In the Guantánamo Bay military commissions, the ACLU is persisting in its fight against the government’s legally and morally untenable claim that it can censor from the public the 9/11 defendants’ personal experiences and memories of torture, rendition, and detention by the CIA. This week, we filed a reply brief responding to the government’s arguments in support of censorship.
The background to this fight is a protective order requested by the government that states the defendants’ “thoughts and experiences” about the CIA’s illegal treatment of them is “classified” and on that basis can be suppressed from the public. The ACLU challenged those protective order provisions in the military commissions, asserting the American public’s First Amendment right of access to criminal proceedings. A group of 14 media organizations filed a similar challenge. After the military judge presiding over the cases nevertheless granted the order in December 2012, we then challenged the judge’s decision before the Court of Military Commissions Review. (The press’s similar filings are here and here.)

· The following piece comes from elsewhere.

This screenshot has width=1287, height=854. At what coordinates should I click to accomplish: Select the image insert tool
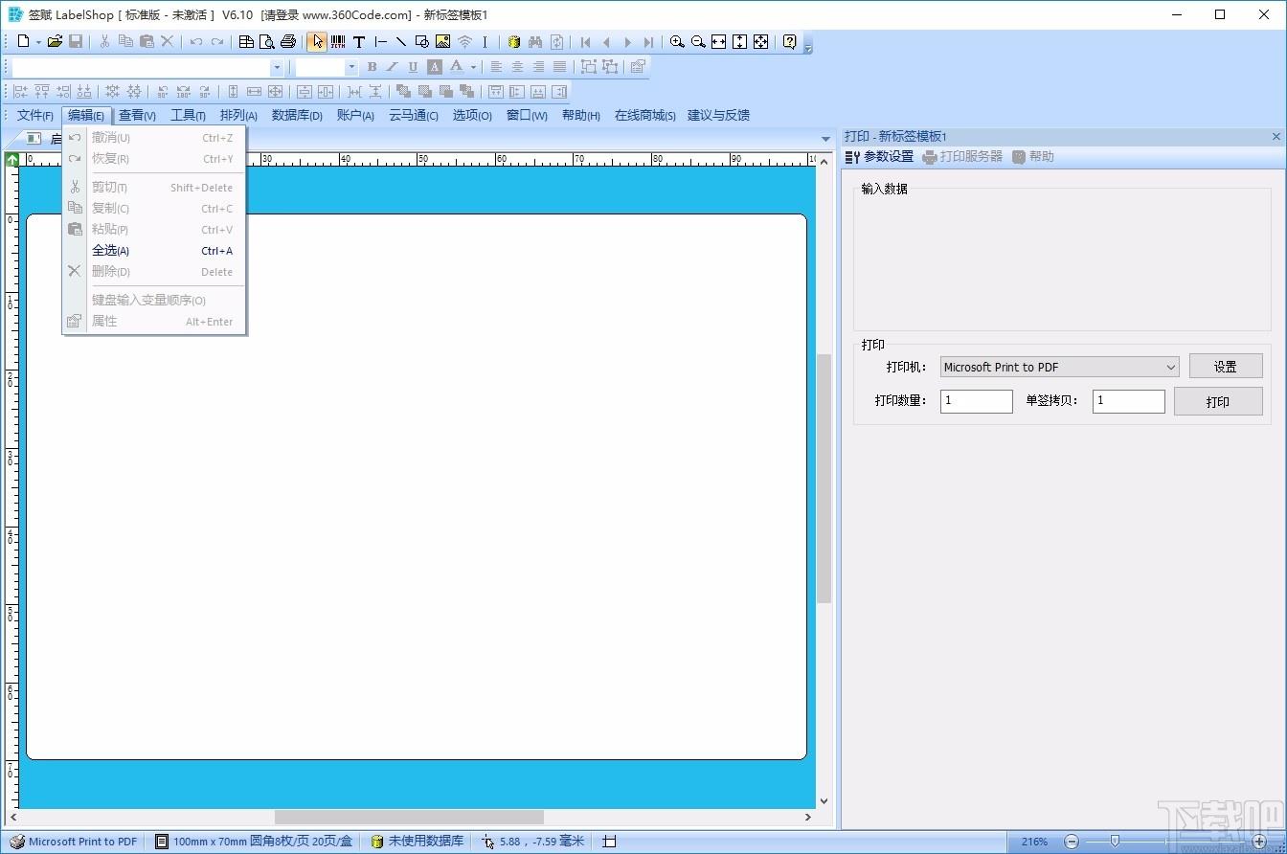pyautogui.click(x=442, y=41)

As the ACLU’s reply brief demonstrates, the government has not and cannot demonstrate that the protective order meets the First Amendment’s strict-scrutiny standard, which requires the government to show that its censorship provisions serve a “compelling governmental interest.” The government’s submission to the C.M.C.R. argued that the Executive Branch’s classification decisions are essentially unreviewable by courts, and that a Presidential Executive Order governing classification somehow extends to human beings’ thoughts and memories. In our reply, we explained:
[T]he government fails to show how the executive order governing classification could extend to defendants’ “thoughts and experiences” of illegal government conduct that the government voluntarily disclosed and to which defendants were involuntarily subjected. And the government’s claim that courts cannot review Executive Branch classification decisions is squarely contradicted by case law to the contrary, in both the First Amendment and statutory contexts.

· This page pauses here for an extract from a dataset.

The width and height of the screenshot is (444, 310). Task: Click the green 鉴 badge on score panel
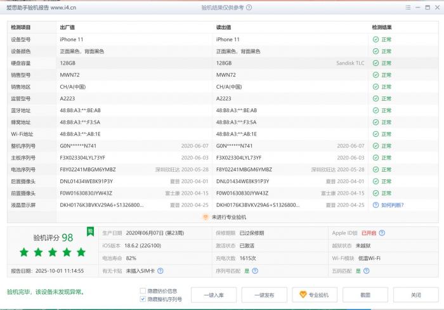tap(90, 231)
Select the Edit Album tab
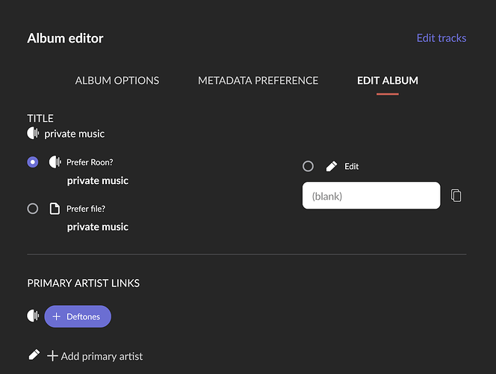Image resolution: width=496 pixels, height=374 pixels. 388,81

Most fatally for the government, classification does not determine the First Amendment issue before this Court, and the government has not shown that it has a legitimate interest, let alone a compelling one, in preventing the public from hearing defendants’ testimony about a program that has been banned by the President of the United States, that is illegal, and about which copious and granular details are publicly and widely known.

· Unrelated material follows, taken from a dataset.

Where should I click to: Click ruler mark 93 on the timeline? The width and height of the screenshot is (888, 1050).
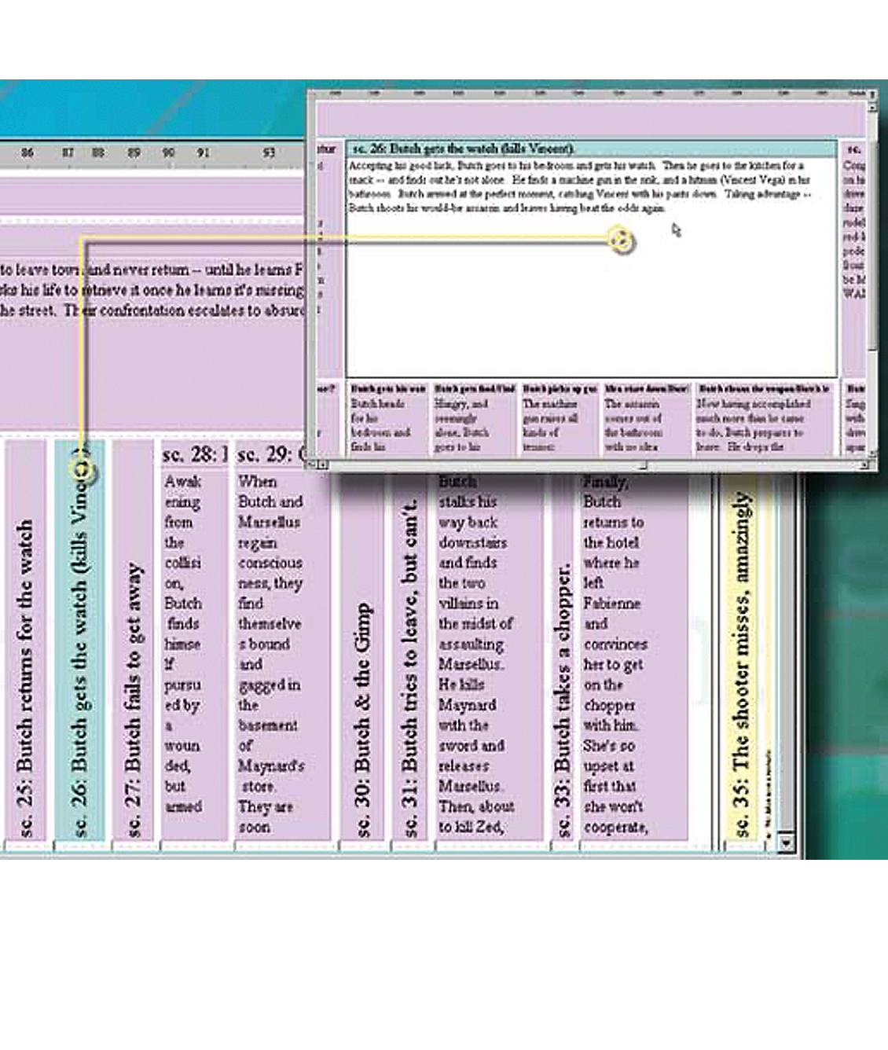pyautogui.click(x=269, y=152)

The censorship regime made headlines earlier this year when a “secret censor” surprised everyone present—including the presiding judge—by cutting off the broadcast of a pretrial hearing. The incident was seen as a major embarrassment for the military commissions. Now, the system faces another test. As we argue:
No civilized people can or should accept the judicially approved censorship of defendants’ personal memories and experiences of government-imposed torture, in a prosecution that will determine whether defendants live or die.
We have asked for oral argument on our motion and are waiting to see if the court grants it.